▶ **EXERCISE**
Update the data from its start through the line containing "center [357, 764].", replacing every "screenshot" with "image" and changing nothing else. Leave the pictures out.

▶ **RECORDS SUPPLIED**
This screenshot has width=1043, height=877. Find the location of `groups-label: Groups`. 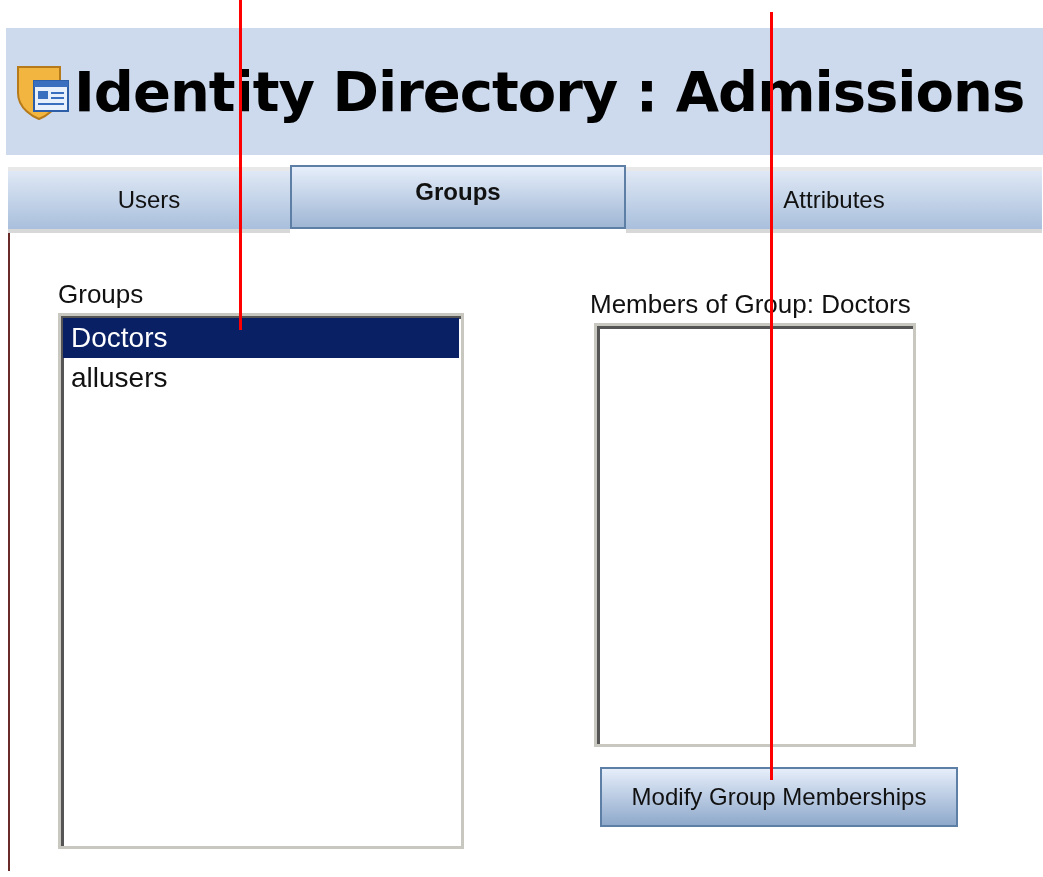

groups-label: Groups is located at coordinates (102, 294).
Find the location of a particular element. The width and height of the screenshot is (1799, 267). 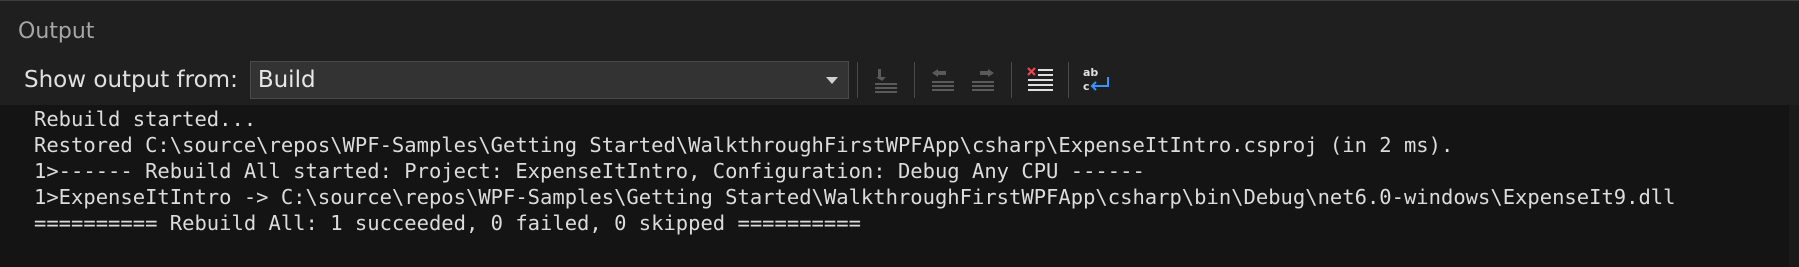

output-source-dropdown: Build is located at coordinates (549, 80).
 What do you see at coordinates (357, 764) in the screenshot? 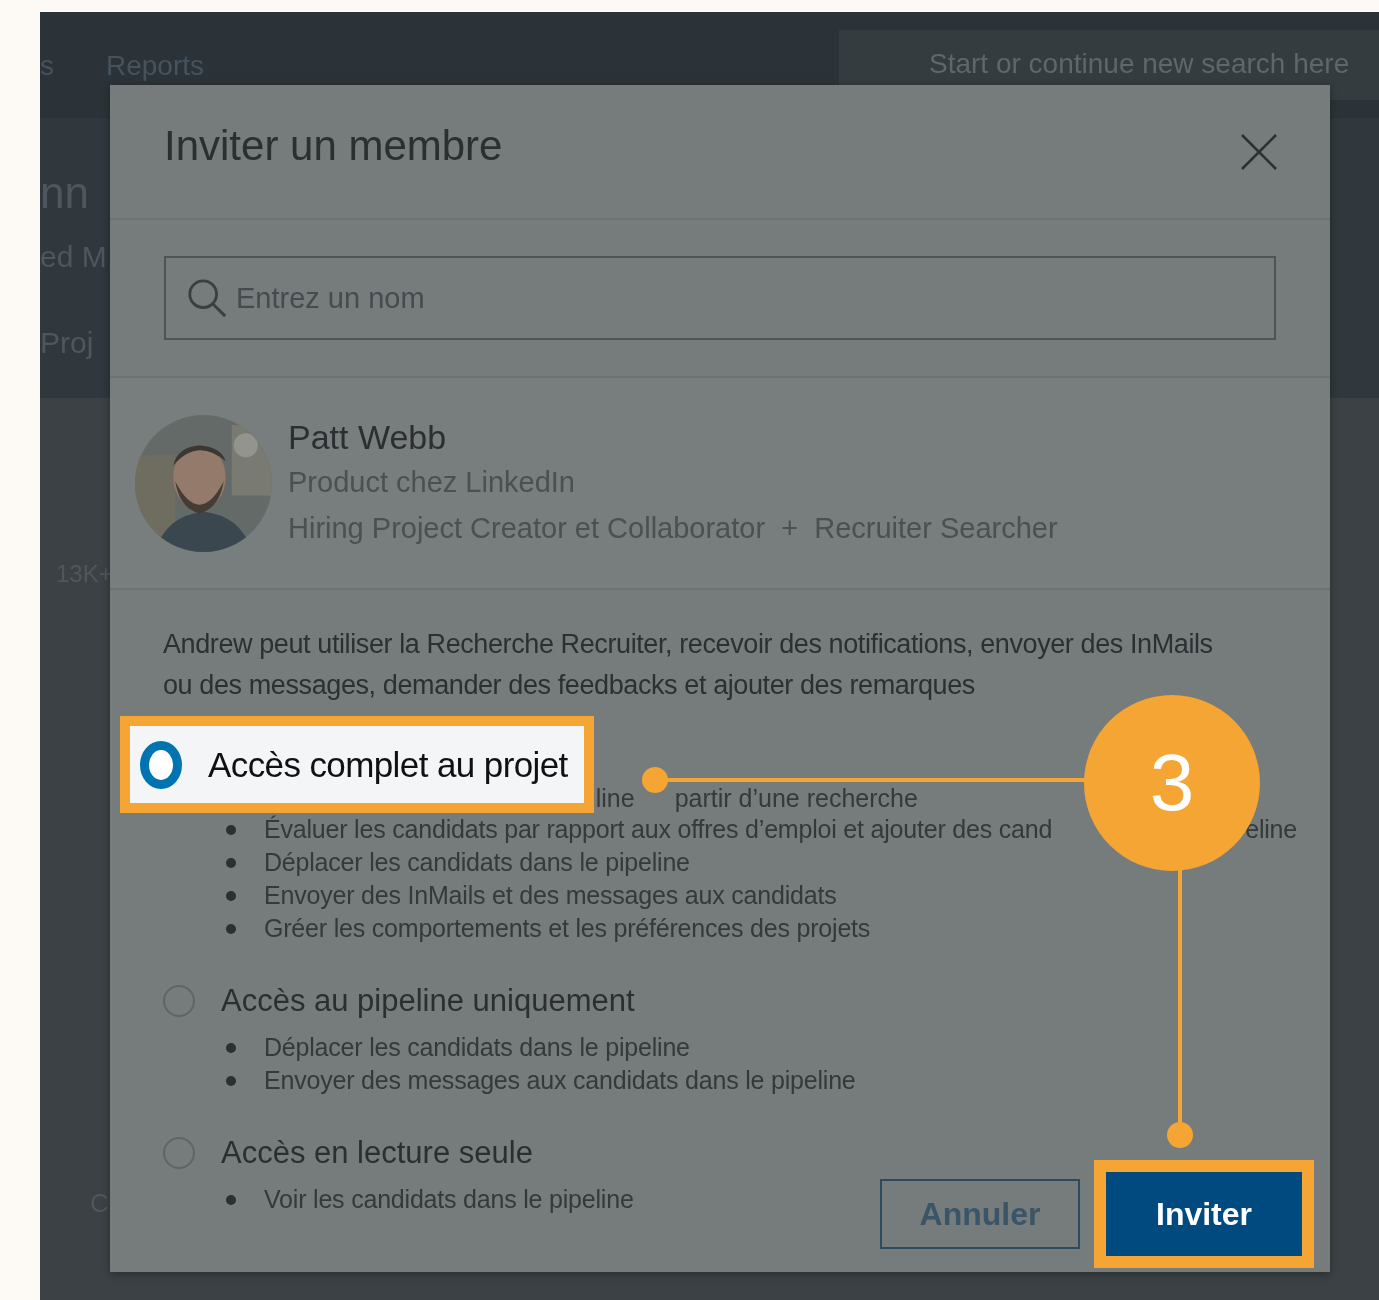
I see `radio-option: Accès complet au projet` at bounding box center [357, 764].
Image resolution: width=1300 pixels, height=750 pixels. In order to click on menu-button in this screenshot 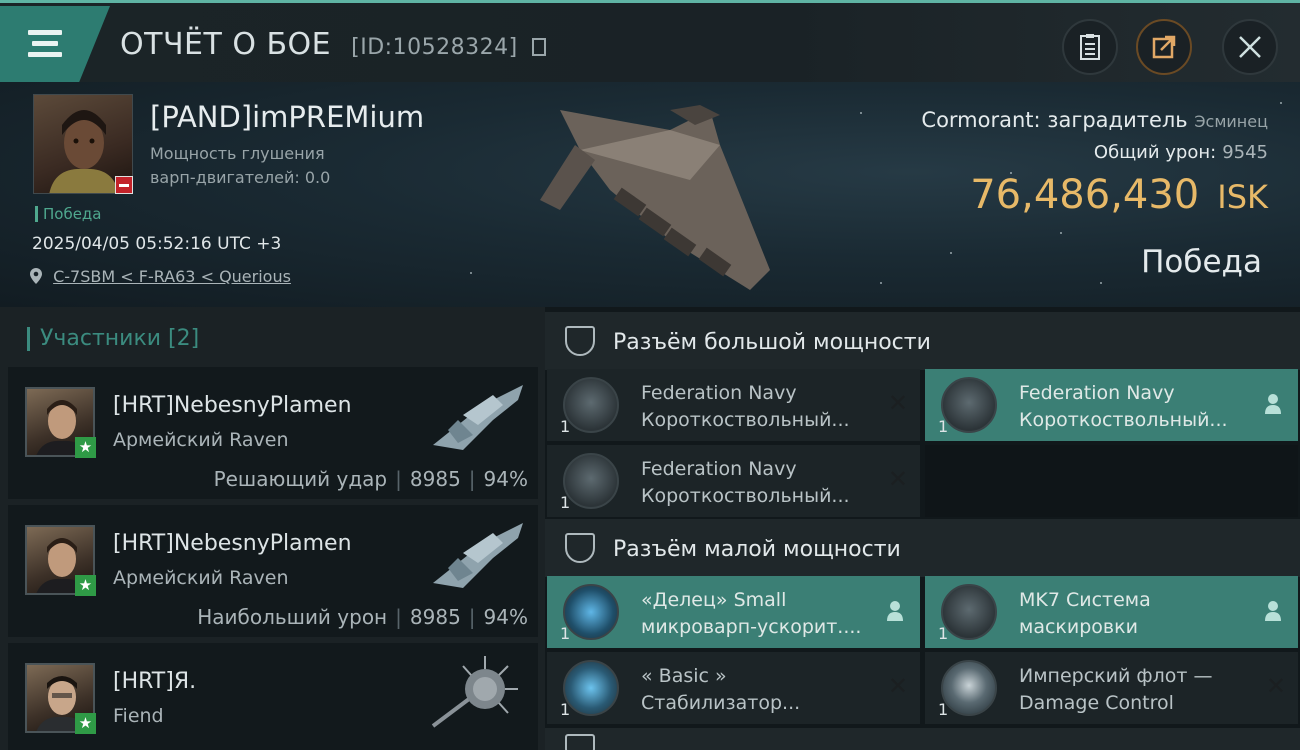, I will do `click(55, 44)`.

▶ **RESPONSE BELOW**
This image has width=1043, height=877. Find the location of `groups-label: Groups`. 

groups-label: Groups is located at coordinates (102, 294).
Find the location of a particular element. The width and height of the image is (1799, 267). 

output-source-dropdown: Build is located at coordinates (549, 80).
 What do you see at coordinates (357, 764) in the image? 
I see `radio-option: Accès complet au projet` at bounding box center [357, 764].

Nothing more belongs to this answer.